2. The method of claim 1, wherein the method further comprises: before step S1, the method further includes: and step S0, acquiring the time T from starting to the bus voltage reaching the set value when the transistor of the push-pull circuit is directly controlled by the set duty ratio.
3. The method of claim 2, wherein the method further comprises: step S1 includes: step S11, dividing the time T into a plurality of time segments; step S12 is to increase the duty ratio of the transistor driving signal step by step in a time period and to increase the duty ratio of the transistor driving signal to a set duty ratio in the last time period.
4. The method of claim 3, wherein the method further comprises: step S11 includes: and dividing the time T into N time periods with equal duration, wherein the duration of each time period is T/N.
5. The method of claim 4, wherein the method further comprises: the duty ratio increase amount of the first several periods is smaller than that of the latter several periods.
6. The method of claim 2, wherein the method further comprises: and sampling through a sampling resistor to obtain the bus voltage.

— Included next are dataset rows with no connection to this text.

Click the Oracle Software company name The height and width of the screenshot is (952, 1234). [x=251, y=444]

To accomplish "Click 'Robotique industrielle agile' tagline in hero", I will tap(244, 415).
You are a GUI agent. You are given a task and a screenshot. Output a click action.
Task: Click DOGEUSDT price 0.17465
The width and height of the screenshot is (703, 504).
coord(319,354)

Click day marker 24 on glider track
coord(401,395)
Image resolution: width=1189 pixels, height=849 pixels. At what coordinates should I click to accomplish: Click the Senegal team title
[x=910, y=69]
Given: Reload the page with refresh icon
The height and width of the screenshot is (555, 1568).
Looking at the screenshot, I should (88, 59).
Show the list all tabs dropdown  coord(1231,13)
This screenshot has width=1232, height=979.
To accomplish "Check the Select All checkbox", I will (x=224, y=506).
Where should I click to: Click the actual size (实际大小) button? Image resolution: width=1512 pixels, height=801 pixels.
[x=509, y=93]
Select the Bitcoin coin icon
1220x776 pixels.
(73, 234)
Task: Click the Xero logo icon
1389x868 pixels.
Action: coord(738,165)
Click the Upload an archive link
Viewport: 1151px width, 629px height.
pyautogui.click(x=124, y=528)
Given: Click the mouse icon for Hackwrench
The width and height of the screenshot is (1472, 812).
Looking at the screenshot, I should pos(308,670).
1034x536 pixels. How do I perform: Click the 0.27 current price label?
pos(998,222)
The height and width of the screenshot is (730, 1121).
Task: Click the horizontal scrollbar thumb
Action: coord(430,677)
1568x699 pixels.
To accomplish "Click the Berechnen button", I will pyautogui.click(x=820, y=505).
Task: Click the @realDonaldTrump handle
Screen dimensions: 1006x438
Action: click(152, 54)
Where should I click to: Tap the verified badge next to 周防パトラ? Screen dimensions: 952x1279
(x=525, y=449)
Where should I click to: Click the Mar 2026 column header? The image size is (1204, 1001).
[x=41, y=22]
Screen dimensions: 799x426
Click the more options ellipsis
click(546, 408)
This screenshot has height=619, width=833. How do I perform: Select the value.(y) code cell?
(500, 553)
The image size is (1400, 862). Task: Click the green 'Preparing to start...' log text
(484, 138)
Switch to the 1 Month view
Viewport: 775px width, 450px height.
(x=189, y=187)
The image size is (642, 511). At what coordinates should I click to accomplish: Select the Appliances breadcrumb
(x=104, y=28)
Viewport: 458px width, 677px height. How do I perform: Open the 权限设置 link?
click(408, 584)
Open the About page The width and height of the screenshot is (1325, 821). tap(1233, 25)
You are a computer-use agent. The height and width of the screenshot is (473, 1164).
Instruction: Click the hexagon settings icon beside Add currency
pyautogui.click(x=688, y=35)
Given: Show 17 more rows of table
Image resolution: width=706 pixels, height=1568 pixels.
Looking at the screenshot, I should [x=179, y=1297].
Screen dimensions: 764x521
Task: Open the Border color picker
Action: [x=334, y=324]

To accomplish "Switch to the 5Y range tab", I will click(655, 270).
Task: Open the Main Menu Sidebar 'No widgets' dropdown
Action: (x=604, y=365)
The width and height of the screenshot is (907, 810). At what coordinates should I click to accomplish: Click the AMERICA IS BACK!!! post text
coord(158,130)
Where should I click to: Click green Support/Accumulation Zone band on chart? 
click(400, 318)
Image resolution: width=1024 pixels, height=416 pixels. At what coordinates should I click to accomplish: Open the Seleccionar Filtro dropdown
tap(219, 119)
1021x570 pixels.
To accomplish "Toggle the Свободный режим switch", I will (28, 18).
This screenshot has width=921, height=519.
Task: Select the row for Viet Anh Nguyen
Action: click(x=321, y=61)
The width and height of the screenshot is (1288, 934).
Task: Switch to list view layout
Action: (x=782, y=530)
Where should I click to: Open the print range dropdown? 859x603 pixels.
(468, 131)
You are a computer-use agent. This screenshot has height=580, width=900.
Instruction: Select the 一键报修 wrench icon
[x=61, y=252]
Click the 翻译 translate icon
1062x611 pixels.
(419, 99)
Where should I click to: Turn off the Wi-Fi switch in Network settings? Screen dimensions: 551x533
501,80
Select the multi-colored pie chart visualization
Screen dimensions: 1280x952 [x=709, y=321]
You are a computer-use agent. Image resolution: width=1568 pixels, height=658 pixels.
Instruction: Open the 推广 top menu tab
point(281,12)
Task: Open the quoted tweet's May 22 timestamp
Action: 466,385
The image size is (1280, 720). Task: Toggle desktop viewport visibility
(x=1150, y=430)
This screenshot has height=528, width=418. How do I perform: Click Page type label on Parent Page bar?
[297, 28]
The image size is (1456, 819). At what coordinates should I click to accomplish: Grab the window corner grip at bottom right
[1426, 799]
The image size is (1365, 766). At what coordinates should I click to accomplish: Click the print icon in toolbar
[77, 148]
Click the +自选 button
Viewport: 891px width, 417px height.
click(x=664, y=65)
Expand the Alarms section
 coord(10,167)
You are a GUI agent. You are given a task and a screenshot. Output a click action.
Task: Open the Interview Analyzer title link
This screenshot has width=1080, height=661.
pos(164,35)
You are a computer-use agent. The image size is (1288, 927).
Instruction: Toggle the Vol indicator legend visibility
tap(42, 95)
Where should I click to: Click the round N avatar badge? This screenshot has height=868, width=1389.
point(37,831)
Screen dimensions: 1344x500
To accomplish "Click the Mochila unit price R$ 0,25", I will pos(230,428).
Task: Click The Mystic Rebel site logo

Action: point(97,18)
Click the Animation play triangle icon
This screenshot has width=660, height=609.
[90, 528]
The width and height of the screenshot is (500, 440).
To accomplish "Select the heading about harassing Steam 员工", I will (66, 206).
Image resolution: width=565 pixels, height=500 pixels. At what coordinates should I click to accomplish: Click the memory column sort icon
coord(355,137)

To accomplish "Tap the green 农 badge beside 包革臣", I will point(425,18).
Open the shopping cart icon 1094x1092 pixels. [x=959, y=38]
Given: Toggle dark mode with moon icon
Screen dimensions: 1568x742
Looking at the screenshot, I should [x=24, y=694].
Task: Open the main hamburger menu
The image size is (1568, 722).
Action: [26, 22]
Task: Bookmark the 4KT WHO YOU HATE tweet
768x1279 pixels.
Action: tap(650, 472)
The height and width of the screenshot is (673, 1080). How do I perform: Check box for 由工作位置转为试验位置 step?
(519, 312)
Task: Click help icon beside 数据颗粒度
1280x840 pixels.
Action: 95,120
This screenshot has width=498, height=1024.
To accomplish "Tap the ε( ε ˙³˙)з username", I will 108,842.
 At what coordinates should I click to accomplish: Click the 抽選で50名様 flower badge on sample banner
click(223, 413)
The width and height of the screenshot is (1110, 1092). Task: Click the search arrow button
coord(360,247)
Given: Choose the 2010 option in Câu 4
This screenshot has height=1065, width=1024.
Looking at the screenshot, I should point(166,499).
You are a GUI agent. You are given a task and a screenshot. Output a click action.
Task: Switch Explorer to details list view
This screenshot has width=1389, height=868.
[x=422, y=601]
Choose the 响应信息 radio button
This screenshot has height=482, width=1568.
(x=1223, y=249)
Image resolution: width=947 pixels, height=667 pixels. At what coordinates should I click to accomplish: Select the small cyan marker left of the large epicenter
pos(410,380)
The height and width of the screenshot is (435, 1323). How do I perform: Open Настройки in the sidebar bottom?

7. The method of claim 1, wherein the method further comprises: the processing unit is a DSP chip.
8. The utility model provides a mobile power supply, includes processing unit, push-pull circuit, rectifier circuit and bus capacitor, its characterized in that: the processing unit is configured to perform the method for reducing the turn-on anti-peak of the transistor in the push-pull circuit according to any one of claims 1 to 7.
9. The mobile power supply of claim 8, wherein: and the transistor in the push-pull circuit is an MOS transistor.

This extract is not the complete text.